To do>
Your answer should consist of the lines in the data below that contain "item".

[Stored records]

────────

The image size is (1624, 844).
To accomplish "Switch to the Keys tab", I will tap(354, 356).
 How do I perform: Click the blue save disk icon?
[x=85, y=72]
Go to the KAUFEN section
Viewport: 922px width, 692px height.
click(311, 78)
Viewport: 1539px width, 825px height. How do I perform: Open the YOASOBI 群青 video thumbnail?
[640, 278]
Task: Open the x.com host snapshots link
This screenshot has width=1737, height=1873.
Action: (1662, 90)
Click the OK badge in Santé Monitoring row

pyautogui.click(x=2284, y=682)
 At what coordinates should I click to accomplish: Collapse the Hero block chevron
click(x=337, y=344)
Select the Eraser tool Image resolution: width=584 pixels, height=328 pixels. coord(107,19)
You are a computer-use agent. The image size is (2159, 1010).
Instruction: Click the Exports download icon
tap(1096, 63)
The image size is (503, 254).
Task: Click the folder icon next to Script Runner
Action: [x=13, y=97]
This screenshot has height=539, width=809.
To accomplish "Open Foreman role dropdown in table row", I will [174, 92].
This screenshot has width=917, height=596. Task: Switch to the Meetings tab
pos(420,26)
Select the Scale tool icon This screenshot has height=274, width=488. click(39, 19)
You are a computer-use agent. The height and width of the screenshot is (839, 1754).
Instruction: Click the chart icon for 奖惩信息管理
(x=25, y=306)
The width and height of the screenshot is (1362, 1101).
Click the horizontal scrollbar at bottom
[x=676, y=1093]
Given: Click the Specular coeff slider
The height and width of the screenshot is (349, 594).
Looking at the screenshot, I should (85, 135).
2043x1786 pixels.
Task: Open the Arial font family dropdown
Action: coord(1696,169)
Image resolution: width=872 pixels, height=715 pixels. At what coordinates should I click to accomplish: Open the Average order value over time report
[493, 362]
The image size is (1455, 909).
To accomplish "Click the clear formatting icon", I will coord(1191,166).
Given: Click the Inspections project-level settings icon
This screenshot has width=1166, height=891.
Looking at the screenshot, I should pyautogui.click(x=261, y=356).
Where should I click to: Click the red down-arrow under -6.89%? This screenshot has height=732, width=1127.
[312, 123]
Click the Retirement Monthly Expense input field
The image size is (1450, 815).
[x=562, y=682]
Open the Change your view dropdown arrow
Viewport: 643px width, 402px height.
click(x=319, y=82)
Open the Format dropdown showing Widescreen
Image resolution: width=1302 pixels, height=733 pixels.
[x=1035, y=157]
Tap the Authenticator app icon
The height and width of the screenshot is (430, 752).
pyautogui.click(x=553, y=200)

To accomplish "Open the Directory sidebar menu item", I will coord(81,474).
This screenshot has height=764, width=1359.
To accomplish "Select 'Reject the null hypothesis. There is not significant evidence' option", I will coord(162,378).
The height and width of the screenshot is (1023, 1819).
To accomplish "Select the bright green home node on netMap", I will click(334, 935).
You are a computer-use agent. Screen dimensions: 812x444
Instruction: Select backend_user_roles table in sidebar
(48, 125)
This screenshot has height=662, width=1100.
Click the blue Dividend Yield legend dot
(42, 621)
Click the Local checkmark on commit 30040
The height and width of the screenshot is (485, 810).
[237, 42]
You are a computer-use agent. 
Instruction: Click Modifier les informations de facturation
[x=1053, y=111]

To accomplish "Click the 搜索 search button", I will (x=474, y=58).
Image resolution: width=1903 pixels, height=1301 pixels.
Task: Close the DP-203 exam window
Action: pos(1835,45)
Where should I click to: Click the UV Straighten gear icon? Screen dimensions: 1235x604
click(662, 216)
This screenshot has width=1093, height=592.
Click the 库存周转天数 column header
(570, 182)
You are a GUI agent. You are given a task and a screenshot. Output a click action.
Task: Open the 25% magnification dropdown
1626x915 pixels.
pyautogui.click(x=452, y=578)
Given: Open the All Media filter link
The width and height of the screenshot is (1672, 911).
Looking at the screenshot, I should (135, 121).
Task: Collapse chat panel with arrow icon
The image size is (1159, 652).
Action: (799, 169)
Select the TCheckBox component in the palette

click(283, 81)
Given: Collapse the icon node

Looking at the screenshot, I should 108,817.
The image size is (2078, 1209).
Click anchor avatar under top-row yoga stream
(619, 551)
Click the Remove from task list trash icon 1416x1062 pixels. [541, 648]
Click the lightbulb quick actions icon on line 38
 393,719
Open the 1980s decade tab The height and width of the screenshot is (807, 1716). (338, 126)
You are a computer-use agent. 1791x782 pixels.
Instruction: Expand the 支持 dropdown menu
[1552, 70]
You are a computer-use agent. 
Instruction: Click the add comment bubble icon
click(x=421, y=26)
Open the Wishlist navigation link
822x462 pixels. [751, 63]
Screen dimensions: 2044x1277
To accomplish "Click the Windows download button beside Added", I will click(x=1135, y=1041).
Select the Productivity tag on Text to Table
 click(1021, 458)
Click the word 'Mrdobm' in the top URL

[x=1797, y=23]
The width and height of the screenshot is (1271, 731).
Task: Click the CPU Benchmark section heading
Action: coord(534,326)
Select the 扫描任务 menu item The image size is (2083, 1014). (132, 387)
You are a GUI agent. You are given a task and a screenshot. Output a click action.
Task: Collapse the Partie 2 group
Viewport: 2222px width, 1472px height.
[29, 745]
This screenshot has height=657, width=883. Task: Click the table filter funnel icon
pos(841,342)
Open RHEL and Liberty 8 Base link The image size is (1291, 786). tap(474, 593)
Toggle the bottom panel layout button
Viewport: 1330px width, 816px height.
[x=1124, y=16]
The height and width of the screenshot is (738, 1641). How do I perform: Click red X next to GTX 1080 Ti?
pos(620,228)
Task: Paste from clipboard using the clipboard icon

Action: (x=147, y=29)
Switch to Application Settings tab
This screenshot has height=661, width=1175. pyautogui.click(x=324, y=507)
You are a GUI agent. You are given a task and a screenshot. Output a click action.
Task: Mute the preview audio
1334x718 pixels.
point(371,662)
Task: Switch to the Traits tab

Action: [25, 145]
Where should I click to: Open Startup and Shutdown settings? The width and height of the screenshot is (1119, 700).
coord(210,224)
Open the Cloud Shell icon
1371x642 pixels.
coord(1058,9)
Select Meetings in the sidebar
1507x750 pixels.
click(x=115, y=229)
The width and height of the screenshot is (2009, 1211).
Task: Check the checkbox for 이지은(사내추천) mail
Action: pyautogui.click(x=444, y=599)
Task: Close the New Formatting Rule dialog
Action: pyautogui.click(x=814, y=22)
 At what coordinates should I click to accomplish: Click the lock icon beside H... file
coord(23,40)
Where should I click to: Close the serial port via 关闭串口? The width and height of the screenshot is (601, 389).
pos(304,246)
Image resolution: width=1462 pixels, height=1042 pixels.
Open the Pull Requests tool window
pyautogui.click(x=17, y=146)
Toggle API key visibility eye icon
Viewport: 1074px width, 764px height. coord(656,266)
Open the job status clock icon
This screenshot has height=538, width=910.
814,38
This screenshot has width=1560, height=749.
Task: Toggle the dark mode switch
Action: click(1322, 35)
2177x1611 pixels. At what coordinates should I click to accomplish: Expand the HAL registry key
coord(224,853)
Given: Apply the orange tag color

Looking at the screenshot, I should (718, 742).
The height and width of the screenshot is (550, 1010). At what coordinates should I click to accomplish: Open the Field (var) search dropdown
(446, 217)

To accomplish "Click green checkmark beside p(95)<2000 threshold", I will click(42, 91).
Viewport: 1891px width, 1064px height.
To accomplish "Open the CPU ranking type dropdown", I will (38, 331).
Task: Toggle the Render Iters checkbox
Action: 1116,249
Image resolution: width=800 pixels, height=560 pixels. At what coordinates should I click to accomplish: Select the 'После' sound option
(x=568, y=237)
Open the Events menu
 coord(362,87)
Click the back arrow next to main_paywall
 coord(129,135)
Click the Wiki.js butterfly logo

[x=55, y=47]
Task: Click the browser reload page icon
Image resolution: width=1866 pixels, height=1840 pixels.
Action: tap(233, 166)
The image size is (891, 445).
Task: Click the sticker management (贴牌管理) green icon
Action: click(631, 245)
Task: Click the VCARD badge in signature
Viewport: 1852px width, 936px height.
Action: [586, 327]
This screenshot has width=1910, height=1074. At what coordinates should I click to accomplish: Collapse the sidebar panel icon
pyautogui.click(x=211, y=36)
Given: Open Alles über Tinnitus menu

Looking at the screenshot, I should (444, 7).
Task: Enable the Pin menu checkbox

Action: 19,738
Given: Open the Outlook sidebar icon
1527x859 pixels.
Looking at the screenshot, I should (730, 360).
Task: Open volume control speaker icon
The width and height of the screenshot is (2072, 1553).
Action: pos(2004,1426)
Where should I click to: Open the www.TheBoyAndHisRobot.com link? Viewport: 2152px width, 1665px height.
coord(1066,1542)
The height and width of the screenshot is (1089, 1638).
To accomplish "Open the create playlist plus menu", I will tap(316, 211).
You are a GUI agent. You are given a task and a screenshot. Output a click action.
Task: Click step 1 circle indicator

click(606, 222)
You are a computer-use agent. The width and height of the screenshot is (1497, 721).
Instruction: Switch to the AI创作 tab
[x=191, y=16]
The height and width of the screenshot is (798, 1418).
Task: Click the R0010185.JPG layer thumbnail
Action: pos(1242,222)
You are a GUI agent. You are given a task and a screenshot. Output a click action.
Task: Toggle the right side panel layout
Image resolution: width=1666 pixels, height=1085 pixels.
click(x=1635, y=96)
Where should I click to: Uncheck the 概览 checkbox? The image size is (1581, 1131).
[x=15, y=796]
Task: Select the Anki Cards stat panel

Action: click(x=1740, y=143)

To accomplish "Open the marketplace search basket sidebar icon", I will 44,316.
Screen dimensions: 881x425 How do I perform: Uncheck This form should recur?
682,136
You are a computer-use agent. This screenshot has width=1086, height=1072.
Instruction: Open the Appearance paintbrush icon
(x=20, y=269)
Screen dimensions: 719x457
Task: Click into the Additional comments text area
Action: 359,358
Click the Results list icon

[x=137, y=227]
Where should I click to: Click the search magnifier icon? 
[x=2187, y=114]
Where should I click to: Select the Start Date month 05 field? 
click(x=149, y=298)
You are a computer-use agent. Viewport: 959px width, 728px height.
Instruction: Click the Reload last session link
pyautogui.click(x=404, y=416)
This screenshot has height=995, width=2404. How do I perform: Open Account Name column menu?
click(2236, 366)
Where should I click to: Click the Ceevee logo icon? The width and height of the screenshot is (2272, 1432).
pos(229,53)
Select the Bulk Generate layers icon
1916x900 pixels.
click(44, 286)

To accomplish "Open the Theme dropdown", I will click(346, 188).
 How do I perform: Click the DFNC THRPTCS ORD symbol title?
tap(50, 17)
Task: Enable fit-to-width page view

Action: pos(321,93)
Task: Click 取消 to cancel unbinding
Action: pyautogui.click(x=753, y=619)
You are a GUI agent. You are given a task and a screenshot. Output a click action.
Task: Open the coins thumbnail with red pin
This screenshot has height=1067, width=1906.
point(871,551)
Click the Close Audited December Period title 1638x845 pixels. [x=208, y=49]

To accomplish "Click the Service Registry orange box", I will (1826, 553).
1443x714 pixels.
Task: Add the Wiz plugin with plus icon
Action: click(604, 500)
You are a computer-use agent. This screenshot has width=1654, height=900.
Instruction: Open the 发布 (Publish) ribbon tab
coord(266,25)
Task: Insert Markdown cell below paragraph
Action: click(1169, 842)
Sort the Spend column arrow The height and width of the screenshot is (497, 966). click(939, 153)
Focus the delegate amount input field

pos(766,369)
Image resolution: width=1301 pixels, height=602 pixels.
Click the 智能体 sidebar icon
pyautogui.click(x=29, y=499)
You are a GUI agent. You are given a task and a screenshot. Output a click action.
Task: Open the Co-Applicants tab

────────

Answer to the exercise>
To accomplish "Open the Directory sidebar menu item", I will coord(81,474).
Select the 扫描任务 menu item The image size is (2083, 1014). (132, 387)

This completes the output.